Characterization techniques

Kaiser and colleagues characterized the molecular structure, grain boundaries and edge structures of their films using X-ray scattering and spherical-aberration-corrected high-resolution transmission electron microscopy (AC-HRTEM). They say that the crystalline polymers form thanks to the pre-organization of monomers at the water-surfactant interface. Depending on the nature of its polar head, the surfactant promotes the arrangement of the monomers, and then their polymerization, in either a horizontal or vertical direction with respect to the water surface. For example, a vertical arrangement is seen when the surfactant bears a carboxylic acid group, which anchors amine monomers through a condensation reaction.

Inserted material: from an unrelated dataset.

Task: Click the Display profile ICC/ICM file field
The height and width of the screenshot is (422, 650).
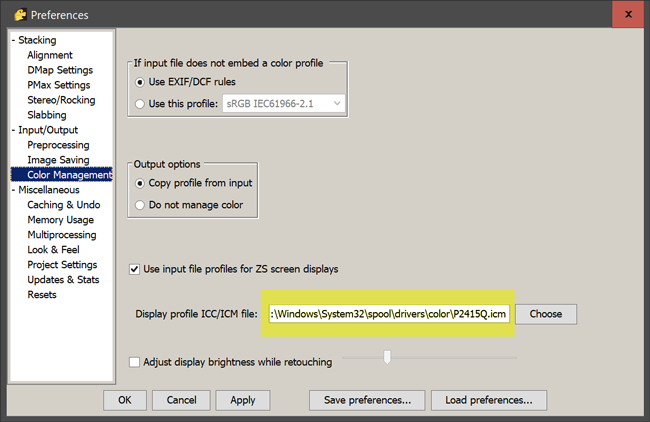Action: pyautogui.click(x=389, y=314)
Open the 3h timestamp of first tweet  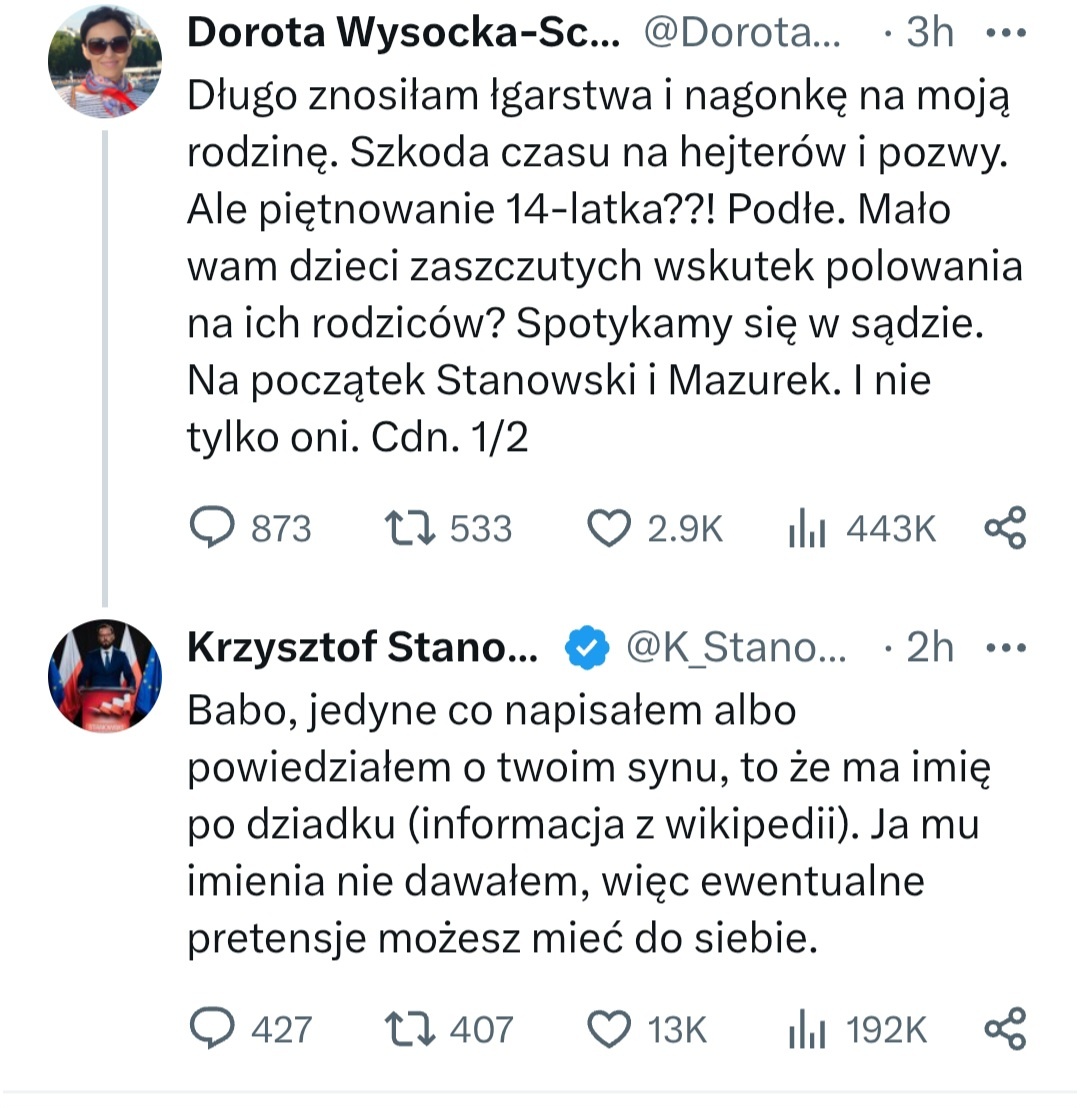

The TU Dresden team, reporting its work in Nature Chemistry 10.1038/s41557-019-0327-5 and Nature Communications 10.1038/s41467-019-11921-3, further backed up its analyses with synchrotron grazing-incidence X-ray scattering (Stefan Mannsfeld‘s group did this part of the work) and density-functional tight-binding calculations (Thomas Heine’s team), which provide important insights into the atomic structures of the synthetic 2D polymers.

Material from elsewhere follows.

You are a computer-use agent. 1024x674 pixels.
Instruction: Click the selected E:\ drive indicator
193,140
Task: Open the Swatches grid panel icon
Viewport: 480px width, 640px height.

Dieter Schlüter of ETH Zurich, who was not involved in this work, says that the TEM images of the polymer films are “the most beautiful” he has seen so far and that the new work is a “milestone”.

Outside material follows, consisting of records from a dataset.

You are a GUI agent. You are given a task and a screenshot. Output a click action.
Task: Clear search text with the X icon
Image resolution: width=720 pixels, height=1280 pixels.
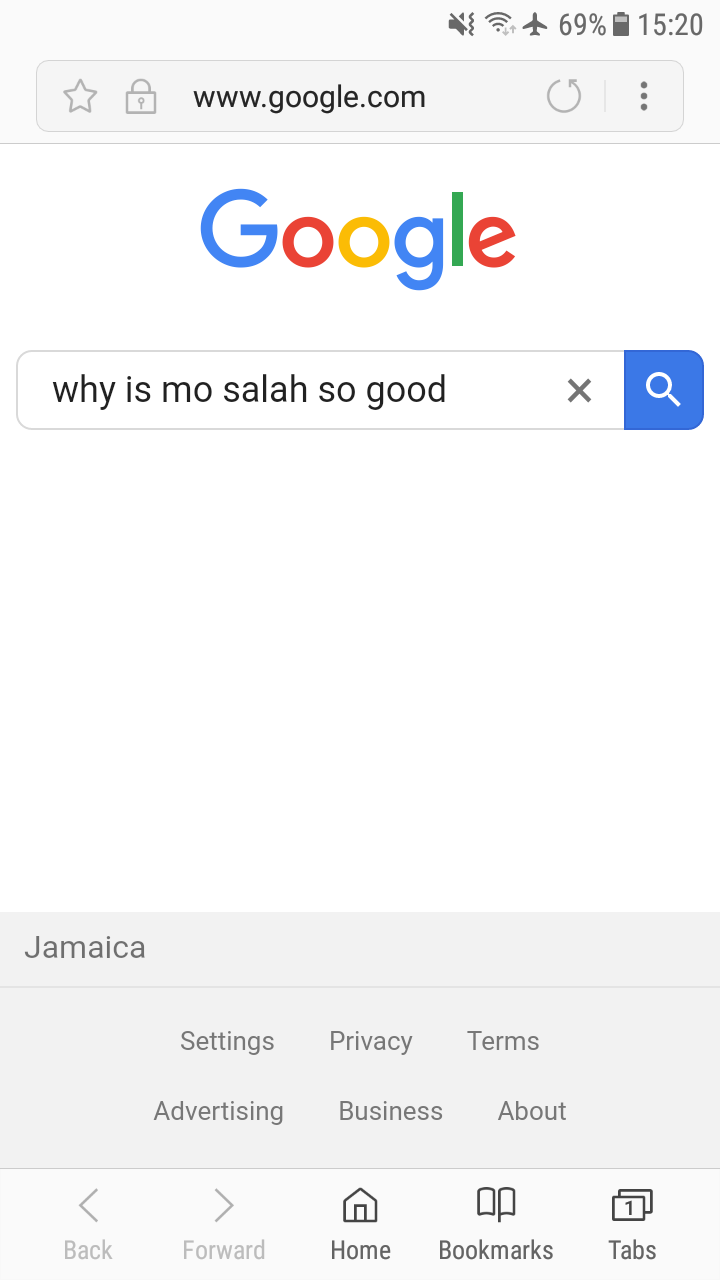click(579, 390)
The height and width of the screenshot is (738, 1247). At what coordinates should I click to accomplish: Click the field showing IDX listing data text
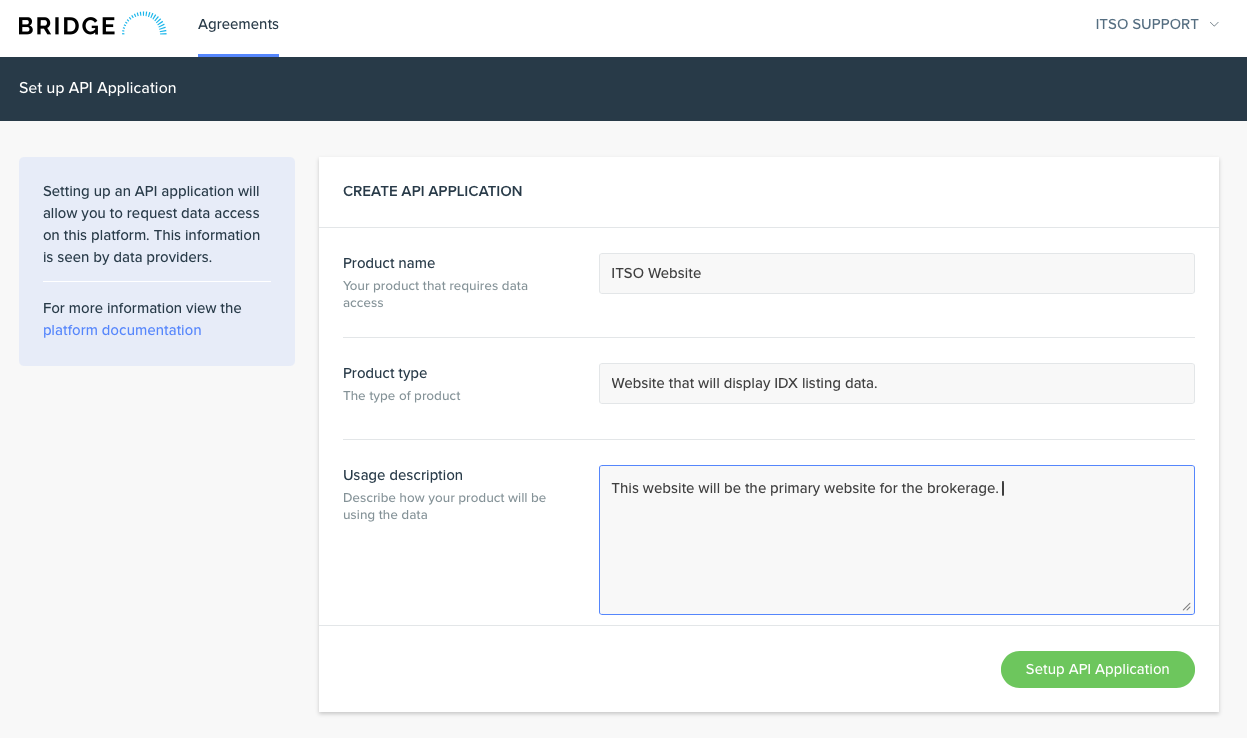pyautogui.click(x=896, y=383)
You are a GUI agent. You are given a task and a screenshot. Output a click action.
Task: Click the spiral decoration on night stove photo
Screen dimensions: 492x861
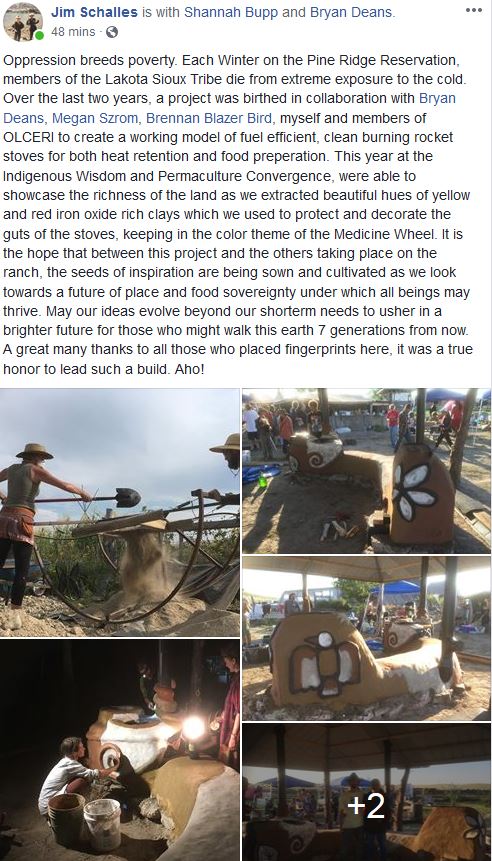click(110, 758)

“Unprecedented level of long-ranging order”

“Using a simple process, Kaiser and colleagues have managed to obtain few layer covalent films that exhibit an unprecedented level of long-ranging order,” he comments. “Since they can resolve grain boundaries by AC-HRTEM with great precision, they now have, in principle, the long-sought possibility of exploring the effect of reaction conditions on the long-rangedness of order in their sheets. This is an important step towards the rational synthesis of 2D polymers and, more generally, organic 2D materials.

“Since the monomers are commercially available, this makes it easier for other laboratories to perform research in this field and explore 2D polymer properties and applications. Indeed, this will also actually be an advantage for our own work in the future.”

Last year, Schlüter and his colleagues, together with co-workers in Benjamin King’s group at the University of Nevada Reno reported on monolayer 2D polymers with long-range order that can be made at the air-water interface. They also provided robust high-resolution atomic force microscope (HR-AFM) evidence for this long-range order. The sheets produced can easily be handled and are clearly polymers too (7×7 mmin surface area).

Schlüter’s team was unable to obtain HR-TEM images of their samples for the plain and simple reason that organic monolayers unfortunately burn away under the high energy of the electron beam employed in TEM. The new work by Kaiser’s group is thus an important advance in this respect, says Schlüter, even if the “price to pay” here is the fact that multilayers of 2D polymers rather than monolayers need to be used.

“I do believe that they have produced the largest crystalline domains in synthetic covalent organic sheets,” he says. “Our domains were about 0.5 microns in size on average.”